As a long-term goal, CISA expects this initiative to yield several additional benefits, including:
Further adoption of CISA's Cybersecurity Performance Goals (CPGs) as the default approach for assessing Organizational progress and identify prioritized cybersecurity gaps,
Collection of information about organizations' cybersecurity posture and progress, enabling more targeted engagement with sectors, regions, and individual organizations, and
More effective allocation of capacity-constrained services to specific stakeholders.

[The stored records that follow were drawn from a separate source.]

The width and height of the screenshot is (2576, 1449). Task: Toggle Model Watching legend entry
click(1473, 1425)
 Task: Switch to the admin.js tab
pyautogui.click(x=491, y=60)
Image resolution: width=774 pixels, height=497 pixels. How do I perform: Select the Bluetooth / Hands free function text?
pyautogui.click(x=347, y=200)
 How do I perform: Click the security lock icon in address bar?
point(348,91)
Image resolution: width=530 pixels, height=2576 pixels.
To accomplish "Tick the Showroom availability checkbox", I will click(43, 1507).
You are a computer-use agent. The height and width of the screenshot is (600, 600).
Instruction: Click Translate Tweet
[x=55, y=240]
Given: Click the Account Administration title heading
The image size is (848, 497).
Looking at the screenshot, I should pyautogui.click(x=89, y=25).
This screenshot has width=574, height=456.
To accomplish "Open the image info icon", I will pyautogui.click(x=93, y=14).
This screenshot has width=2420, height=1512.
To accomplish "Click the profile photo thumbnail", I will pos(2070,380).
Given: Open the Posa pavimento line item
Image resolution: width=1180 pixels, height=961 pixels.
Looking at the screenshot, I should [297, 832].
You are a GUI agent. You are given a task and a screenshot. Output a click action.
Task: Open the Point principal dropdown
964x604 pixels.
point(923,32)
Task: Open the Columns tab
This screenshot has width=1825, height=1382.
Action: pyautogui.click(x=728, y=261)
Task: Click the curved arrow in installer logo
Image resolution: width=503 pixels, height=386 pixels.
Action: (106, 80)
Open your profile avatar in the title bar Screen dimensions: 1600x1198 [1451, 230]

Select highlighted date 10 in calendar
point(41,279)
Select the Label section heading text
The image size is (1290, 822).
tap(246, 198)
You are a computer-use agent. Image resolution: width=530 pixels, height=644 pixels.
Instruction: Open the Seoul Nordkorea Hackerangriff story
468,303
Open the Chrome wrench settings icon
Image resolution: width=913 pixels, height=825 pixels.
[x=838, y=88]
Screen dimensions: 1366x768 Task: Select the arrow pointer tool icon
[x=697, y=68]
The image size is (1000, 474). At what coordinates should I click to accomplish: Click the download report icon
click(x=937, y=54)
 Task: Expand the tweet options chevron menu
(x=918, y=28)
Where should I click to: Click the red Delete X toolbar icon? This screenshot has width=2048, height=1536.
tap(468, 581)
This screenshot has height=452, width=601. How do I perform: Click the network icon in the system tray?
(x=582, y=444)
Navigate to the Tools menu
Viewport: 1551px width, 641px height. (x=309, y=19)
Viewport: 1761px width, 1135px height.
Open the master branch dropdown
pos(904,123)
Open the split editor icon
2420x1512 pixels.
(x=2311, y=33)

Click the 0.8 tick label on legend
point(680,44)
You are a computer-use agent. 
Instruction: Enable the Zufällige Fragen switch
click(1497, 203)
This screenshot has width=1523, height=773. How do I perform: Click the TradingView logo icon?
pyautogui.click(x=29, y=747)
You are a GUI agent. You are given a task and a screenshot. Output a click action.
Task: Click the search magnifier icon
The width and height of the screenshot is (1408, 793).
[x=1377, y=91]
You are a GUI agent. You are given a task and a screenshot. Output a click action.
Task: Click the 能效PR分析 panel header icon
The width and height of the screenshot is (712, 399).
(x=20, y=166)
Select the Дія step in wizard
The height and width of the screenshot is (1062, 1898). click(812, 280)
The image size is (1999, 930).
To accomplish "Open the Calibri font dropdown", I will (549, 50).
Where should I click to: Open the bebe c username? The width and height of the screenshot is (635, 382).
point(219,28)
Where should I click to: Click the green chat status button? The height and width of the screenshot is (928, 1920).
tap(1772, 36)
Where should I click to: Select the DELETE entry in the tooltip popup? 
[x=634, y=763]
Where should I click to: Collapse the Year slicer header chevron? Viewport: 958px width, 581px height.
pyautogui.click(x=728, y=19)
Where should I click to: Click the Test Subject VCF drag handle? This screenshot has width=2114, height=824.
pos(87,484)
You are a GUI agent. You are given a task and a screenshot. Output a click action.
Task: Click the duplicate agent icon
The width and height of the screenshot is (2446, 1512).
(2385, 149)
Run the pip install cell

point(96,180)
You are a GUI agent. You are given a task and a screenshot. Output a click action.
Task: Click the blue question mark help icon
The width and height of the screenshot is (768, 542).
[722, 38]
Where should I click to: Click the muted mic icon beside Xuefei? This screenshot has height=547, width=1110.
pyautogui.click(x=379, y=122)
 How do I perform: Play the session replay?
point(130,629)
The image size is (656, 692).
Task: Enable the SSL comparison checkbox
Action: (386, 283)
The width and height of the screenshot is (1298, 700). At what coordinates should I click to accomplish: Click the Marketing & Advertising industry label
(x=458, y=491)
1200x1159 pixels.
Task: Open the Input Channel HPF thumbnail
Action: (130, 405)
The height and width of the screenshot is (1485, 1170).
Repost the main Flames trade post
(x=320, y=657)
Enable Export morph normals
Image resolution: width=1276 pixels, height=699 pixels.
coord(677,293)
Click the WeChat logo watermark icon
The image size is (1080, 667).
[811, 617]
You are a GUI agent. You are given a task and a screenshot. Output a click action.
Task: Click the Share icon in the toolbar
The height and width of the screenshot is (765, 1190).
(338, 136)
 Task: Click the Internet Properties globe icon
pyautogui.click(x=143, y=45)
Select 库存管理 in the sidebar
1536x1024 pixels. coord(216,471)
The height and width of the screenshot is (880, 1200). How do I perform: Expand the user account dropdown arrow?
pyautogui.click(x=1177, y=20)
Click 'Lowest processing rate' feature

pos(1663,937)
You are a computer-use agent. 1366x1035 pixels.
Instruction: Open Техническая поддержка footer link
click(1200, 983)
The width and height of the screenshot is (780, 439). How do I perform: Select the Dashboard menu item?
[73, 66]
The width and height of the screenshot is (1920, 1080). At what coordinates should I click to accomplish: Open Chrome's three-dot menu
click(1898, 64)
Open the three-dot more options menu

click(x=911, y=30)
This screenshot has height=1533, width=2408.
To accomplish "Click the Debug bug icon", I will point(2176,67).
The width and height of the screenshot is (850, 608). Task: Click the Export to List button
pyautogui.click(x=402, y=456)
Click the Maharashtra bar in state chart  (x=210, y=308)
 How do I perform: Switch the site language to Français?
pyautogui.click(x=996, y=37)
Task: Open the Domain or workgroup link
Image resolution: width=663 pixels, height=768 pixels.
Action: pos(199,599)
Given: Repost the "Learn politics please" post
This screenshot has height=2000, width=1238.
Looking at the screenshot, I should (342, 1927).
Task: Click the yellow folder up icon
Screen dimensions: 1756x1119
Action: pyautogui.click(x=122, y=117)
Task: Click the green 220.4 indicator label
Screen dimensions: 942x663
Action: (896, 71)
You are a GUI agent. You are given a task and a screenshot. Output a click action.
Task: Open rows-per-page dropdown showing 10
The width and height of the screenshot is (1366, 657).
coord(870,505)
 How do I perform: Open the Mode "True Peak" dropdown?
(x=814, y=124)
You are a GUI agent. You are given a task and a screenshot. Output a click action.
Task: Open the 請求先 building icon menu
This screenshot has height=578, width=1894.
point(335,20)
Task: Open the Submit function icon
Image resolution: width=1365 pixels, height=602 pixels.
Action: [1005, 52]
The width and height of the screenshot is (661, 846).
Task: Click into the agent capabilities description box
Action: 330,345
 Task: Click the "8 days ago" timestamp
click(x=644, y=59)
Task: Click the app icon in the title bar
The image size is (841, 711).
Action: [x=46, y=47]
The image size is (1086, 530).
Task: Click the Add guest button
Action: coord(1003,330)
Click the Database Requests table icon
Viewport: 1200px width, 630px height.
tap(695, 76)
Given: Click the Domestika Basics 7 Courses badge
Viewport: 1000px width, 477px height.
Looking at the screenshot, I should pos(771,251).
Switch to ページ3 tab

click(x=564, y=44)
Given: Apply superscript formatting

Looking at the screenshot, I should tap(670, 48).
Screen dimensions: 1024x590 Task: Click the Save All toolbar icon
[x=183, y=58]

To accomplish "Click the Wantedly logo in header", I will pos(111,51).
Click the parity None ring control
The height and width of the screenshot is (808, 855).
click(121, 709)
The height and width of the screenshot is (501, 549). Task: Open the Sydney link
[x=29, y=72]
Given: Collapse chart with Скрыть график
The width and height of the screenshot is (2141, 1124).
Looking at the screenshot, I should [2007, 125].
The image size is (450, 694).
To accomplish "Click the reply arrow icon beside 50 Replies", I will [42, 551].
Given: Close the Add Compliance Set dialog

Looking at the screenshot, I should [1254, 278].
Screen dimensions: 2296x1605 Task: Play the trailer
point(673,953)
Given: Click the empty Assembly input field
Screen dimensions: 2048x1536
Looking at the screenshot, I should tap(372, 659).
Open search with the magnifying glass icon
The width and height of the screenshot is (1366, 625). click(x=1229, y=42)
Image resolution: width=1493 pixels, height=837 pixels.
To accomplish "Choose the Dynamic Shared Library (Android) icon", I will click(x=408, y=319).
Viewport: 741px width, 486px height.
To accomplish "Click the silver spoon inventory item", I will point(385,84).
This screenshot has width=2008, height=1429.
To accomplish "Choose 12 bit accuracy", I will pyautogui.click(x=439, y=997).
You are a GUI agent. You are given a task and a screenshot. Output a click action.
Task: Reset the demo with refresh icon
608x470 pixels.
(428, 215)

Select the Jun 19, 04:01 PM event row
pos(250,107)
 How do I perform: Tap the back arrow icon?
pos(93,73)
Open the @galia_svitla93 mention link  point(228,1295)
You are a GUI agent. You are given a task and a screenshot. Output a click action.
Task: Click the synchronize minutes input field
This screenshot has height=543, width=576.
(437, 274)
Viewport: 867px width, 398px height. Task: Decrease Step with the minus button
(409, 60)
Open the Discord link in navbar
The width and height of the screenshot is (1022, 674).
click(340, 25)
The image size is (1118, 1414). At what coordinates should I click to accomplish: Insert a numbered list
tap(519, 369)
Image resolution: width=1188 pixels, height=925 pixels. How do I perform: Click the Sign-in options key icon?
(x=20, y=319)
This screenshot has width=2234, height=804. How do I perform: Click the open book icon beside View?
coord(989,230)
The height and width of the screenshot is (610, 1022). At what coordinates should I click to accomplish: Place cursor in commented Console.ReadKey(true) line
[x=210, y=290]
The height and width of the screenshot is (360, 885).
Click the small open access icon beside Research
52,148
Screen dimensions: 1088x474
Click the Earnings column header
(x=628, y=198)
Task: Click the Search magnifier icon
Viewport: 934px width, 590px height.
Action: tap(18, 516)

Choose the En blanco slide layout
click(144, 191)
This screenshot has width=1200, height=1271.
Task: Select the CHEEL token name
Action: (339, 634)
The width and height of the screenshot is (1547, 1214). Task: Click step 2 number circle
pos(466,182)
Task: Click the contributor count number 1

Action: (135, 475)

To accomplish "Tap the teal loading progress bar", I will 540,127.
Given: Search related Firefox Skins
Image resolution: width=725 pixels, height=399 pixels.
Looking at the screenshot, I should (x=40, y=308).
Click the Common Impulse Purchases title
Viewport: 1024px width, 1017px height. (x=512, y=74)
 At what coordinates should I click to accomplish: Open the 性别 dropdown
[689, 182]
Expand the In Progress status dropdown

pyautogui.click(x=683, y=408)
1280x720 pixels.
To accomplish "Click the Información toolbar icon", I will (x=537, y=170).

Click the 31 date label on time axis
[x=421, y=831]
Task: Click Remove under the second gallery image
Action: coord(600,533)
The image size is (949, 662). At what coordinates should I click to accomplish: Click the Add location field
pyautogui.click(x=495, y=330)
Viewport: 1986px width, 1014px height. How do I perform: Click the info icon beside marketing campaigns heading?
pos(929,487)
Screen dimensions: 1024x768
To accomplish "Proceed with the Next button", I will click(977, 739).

The only information about what information will be collected is provided in very broad strokes:
Whether an organization keeps a regularly updated inventory of all assets with an internet Protocol address,
The types of incident reporting and vulnerability disclosures required by an organizations' contracts with its vendors and suppliers, and
Whether the entity requires a minimum password strength required for all password-protected assets.
Burden Information
The following burden is provided in the Notice:
Public Comments
CISA is soliciting public comments on this ICR. Comments may be submitted via the Federal eRulemaking Portal (www.Regulations.gov; Docket #CISA–2023–0019). Comments need to be submitted by October 10th, 2023.
Commentary
There is not much information in this ICR notice upon which to base comments. I wish that the folks at the Office of Chemical Security could teach the responsible parties at CISA how to provide information on ICR notices.
BTW:
A quick Google search of ‘ReadySetCyber’ shows that there is already a program (actually it appears to be a set of webinars) run by Traitware. I wonder if the folks at CISA bothered searching their new program name for conflicts. I wonder if the folks at Traitware will object.